[Records contained in a dataset]
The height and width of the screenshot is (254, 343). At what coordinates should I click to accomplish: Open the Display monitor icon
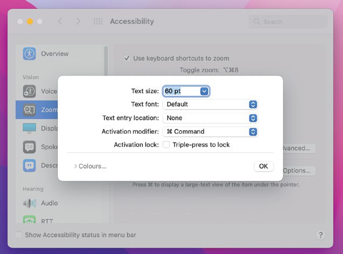point(29,128)
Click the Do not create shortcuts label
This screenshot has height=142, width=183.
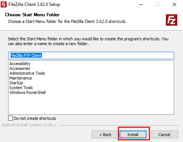35,118
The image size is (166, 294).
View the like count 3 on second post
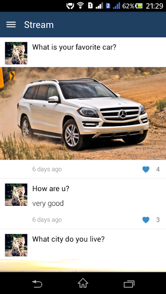click(158, 220)
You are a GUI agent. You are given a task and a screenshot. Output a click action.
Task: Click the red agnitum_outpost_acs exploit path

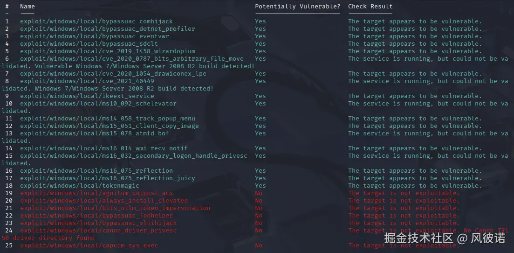tap(96, 193)
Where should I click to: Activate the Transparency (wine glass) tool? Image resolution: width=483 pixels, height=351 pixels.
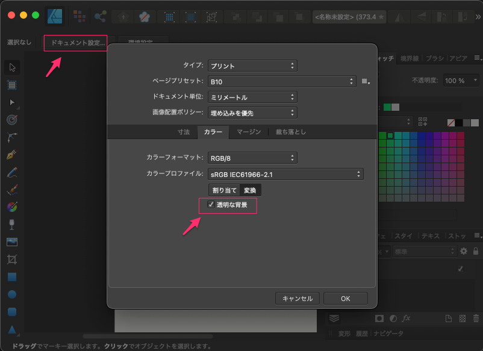pos(11,225)
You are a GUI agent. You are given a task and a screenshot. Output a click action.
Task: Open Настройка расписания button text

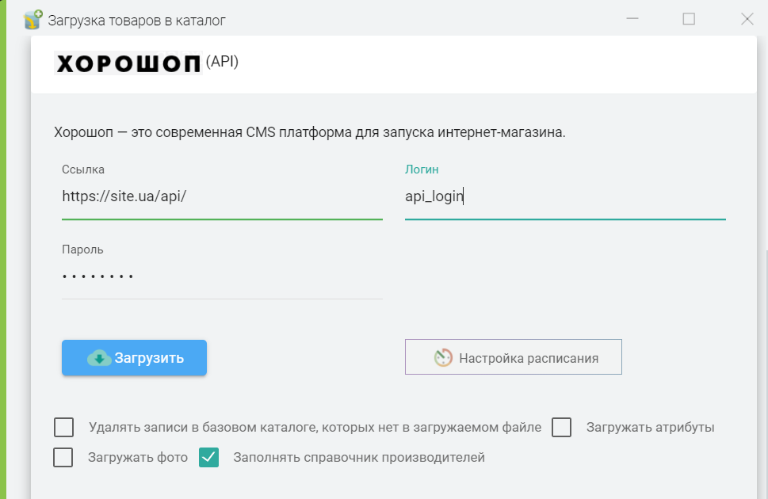pos(529,358)
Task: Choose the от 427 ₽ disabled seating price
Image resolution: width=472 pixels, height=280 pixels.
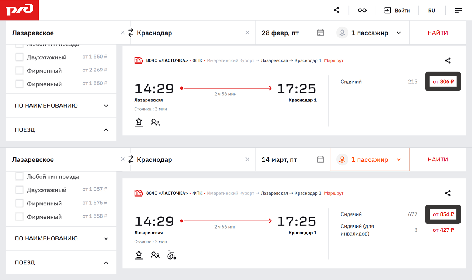Action: (443, 230)
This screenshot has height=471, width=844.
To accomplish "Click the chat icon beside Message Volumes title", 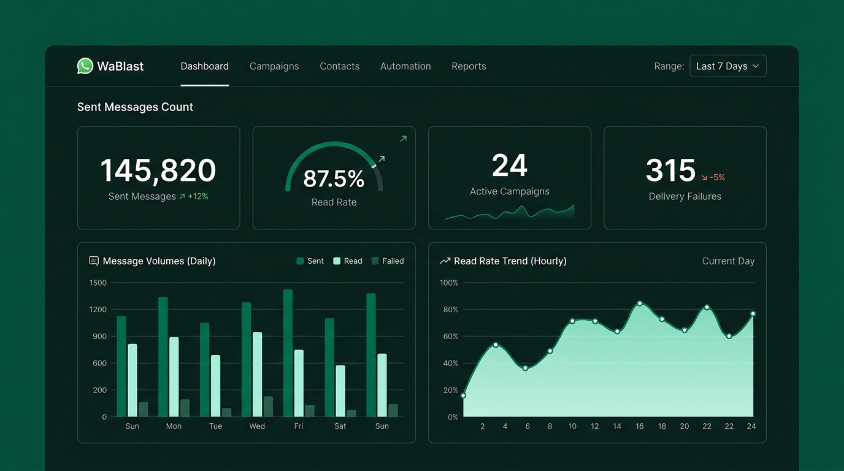I will point(93,260).
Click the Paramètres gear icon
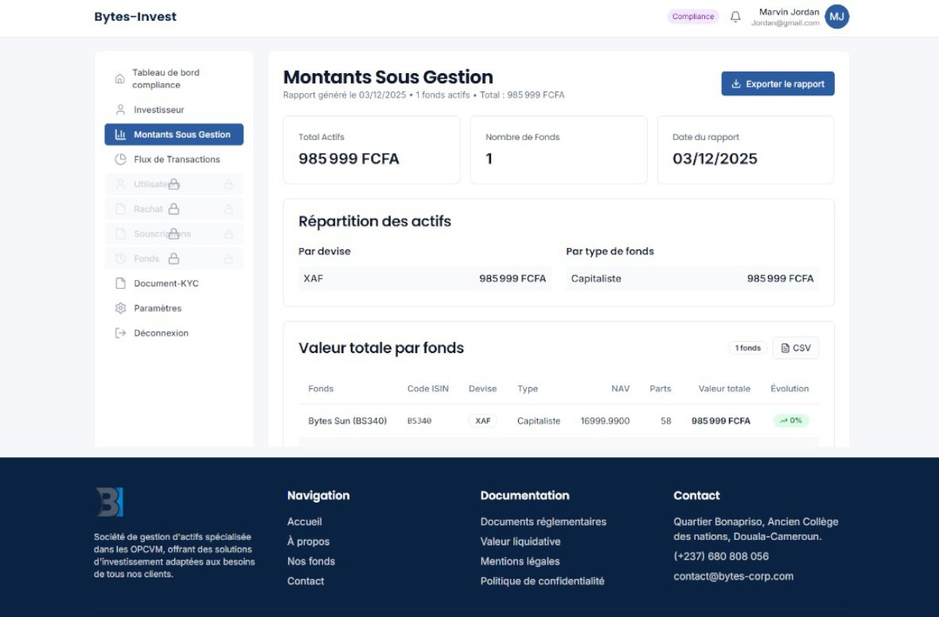Image resolution: width=939 pixels, height=617 pixels. point(121,308)
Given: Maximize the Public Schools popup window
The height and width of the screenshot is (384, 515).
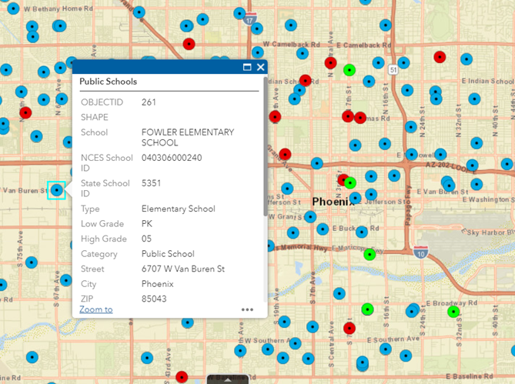Looking at the screenshot, I should [247, 68].
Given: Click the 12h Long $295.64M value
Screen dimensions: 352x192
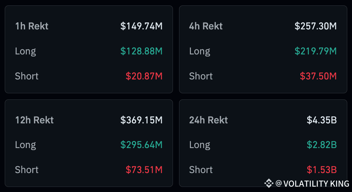Looking at the screenshot, I should (x=141, y=145).
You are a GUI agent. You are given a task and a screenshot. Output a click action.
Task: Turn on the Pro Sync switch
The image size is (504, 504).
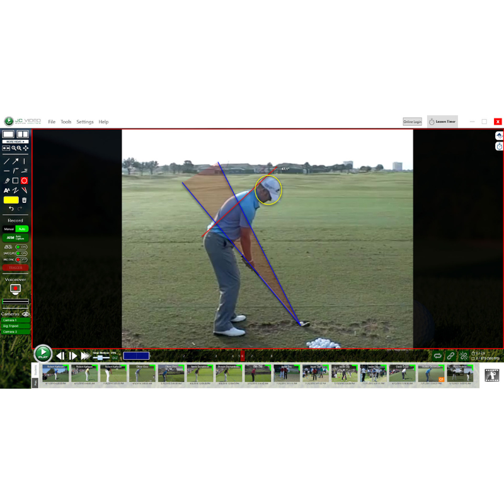pos(21,260)
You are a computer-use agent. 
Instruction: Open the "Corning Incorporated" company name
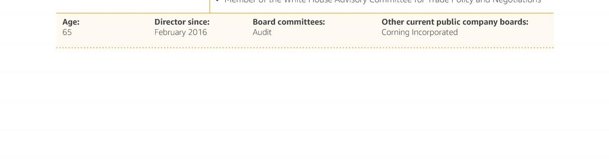pos(420,32)
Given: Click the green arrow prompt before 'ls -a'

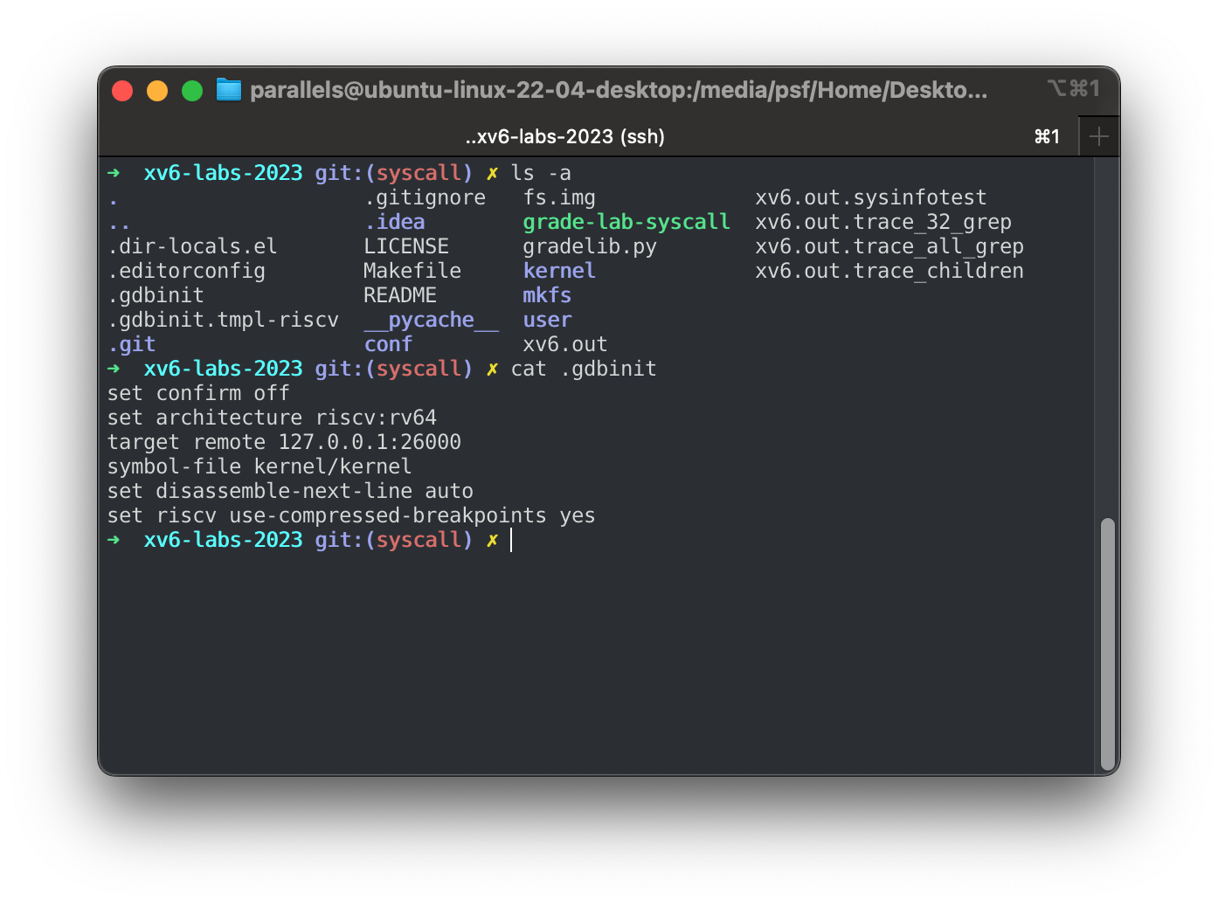Looking at the screenshot, I should coord(114,173).
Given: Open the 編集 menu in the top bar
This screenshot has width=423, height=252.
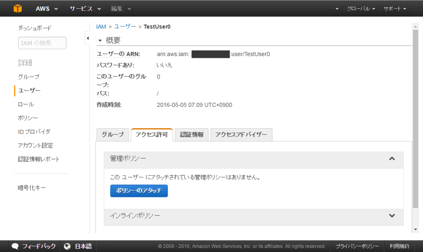Looking at the screenshot, I should (x=119, y=8).
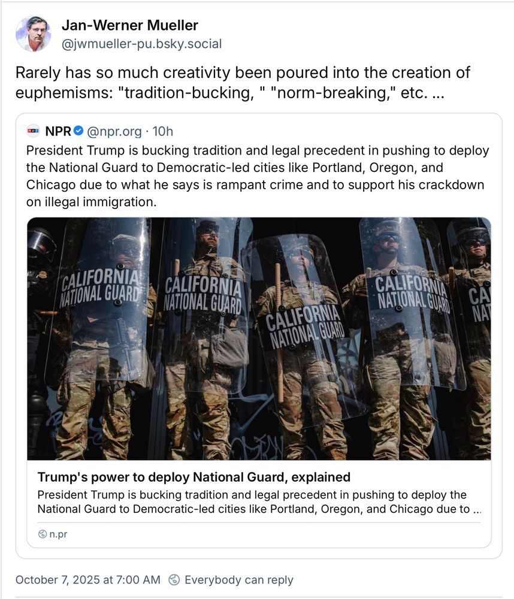Click the quoted NPR post text
Image resolution: width=514 pixels, height=599 pixels.
point(257,176)
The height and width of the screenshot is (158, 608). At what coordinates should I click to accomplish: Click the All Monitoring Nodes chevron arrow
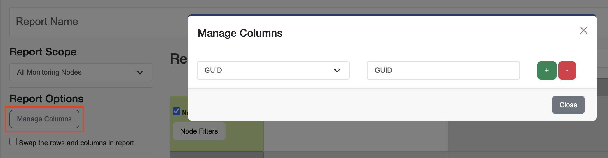pos(140,72)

■ ACTION ITEM
The required output is the exact run of lines from the start of the records through the line containing "The image size is (166, 294).", both ends included, with no pictures.

■ PROBLEM SOLUTION
The height and width of the screenshot is (254, 343). At what coordinates should I click to accomplish: Open the Display monitor icon
point(29,128)
Click the Do not create shortcuts label
This screenshot has height=142, width=183.
35,118
The image size is (166, 294).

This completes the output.